Top of Provided records

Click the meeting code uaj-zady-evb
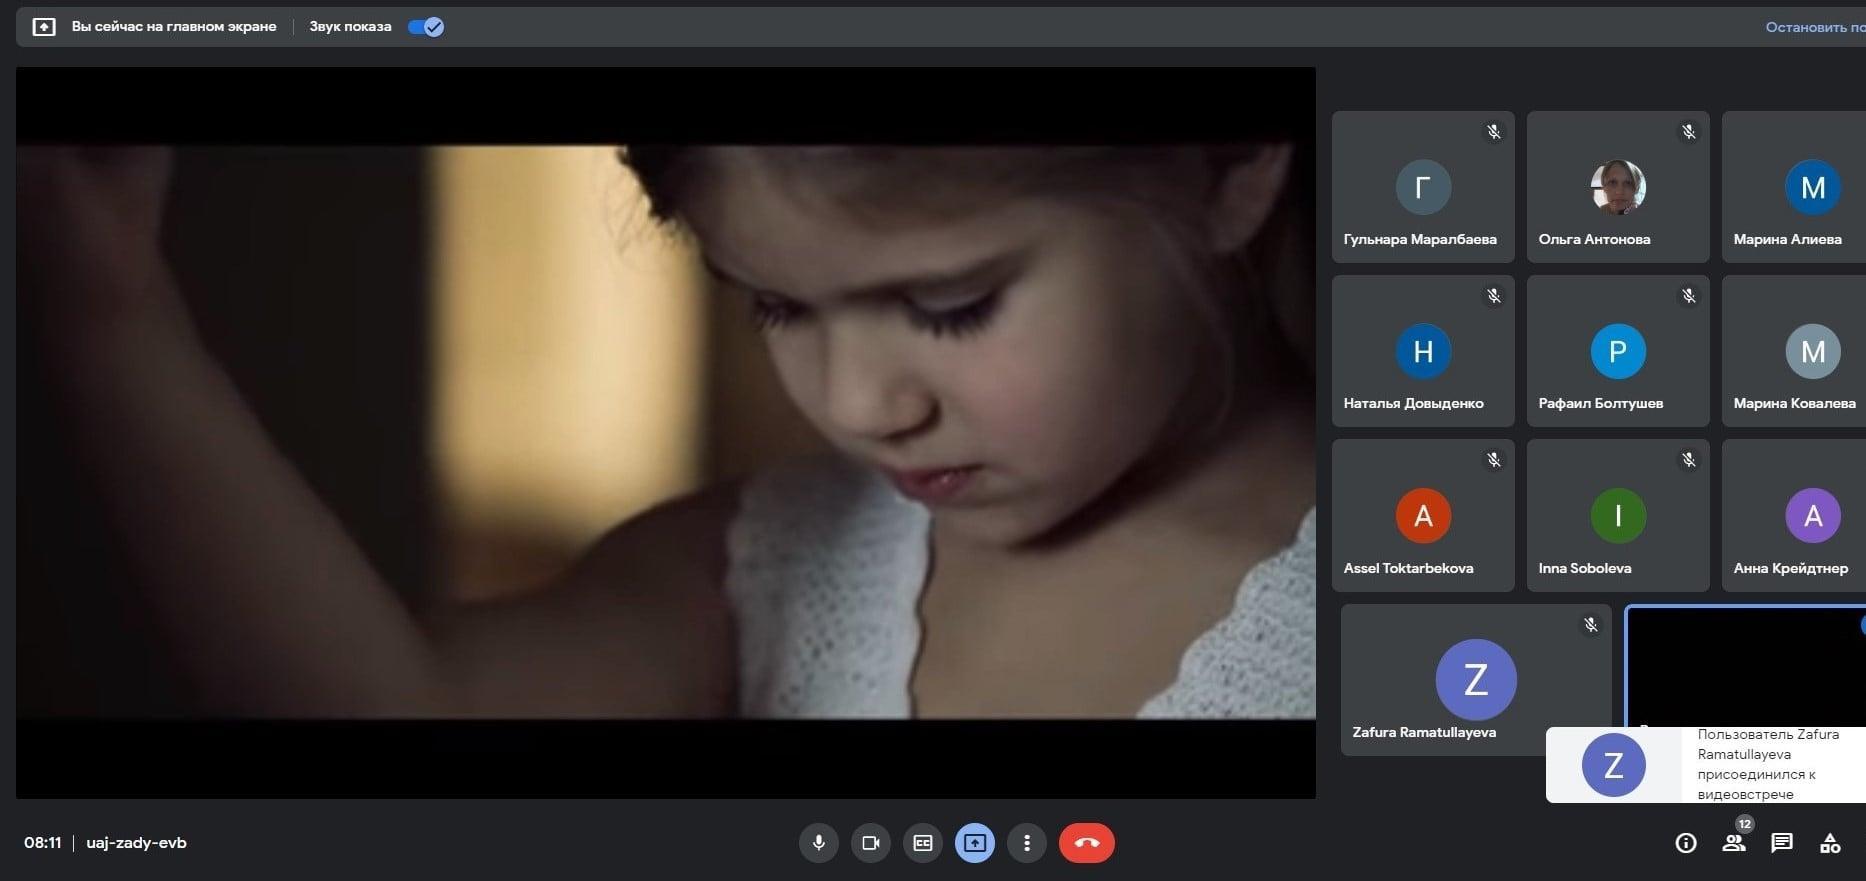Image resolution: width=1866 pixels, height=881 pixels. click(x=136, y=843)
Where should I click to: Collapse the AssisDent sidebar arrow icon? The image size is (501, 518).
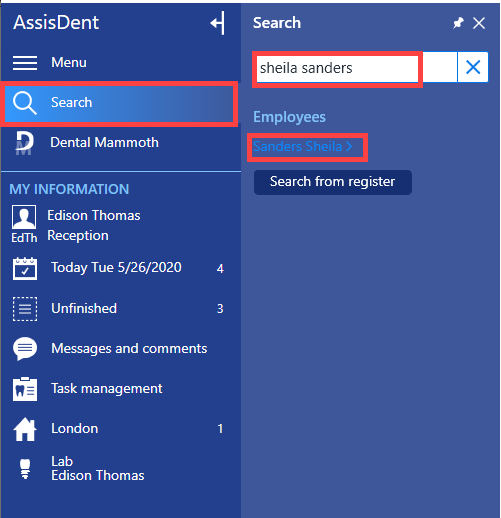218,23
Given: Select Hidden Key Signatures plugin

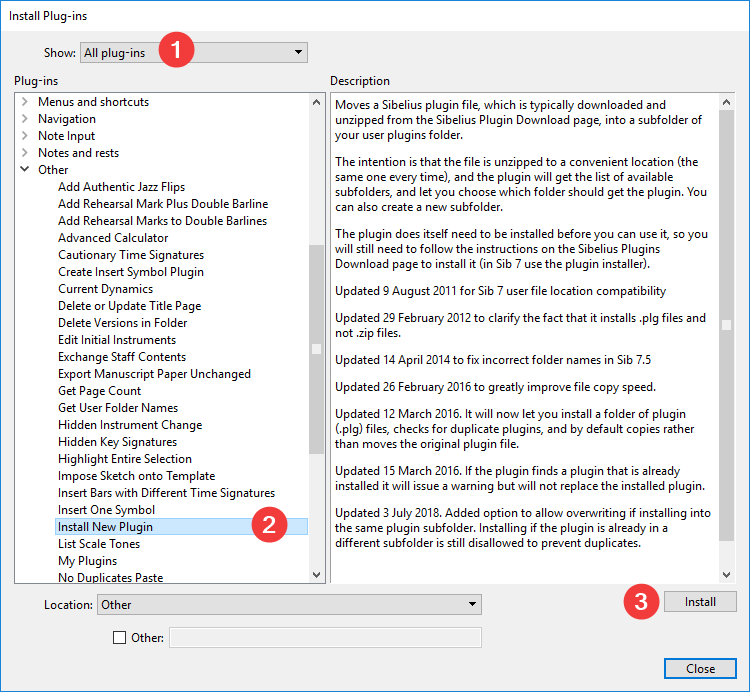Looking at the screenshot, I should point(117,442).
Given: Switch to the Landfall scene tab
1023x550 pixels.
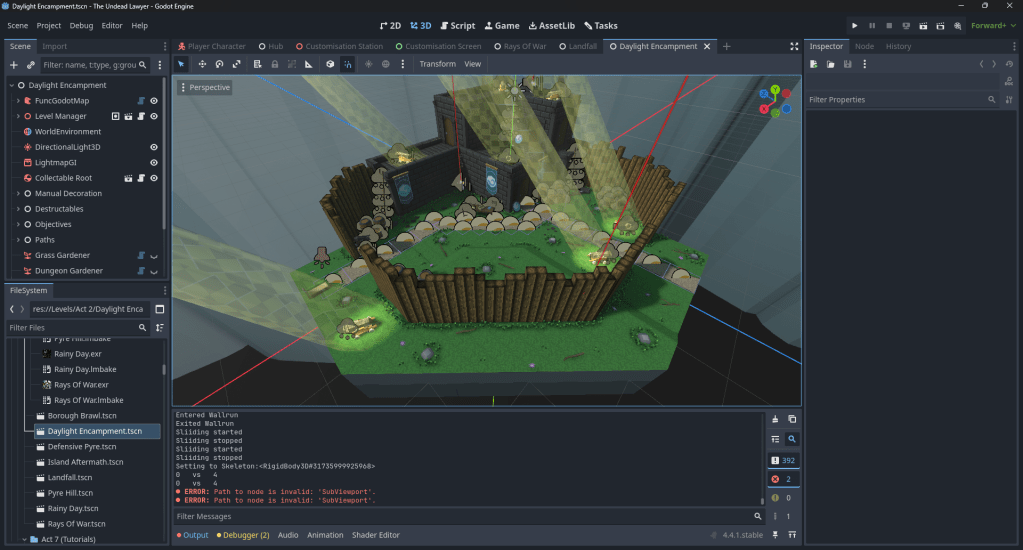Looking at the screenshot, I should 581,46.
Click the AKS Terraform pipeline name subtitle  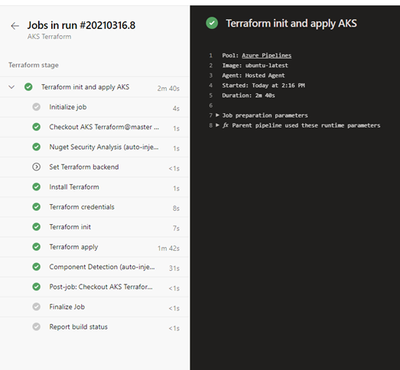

Bottom of Provided records

Aim of the exercise – Please print each record above again exactly, but omit any pictures.

Answer space –
Click the meeting code uaj-zady-evb
Image resolution: width=1866 pixels, height=881 pixels. click(x=136, y=843)
Where should I click to: Collapse the AssisDent sidebar arrow icon? The image size is (501, 518).
218,23
Given: Select Hidden Key Signatures plugin

Looking at the screenshot, I should point(117,442).
Given: Switch to the Landfall scene tab
1023x550 pixels.
Looking at the screenshot, I should 581,46.
Click the AKS Terraform pipeline name subtitle  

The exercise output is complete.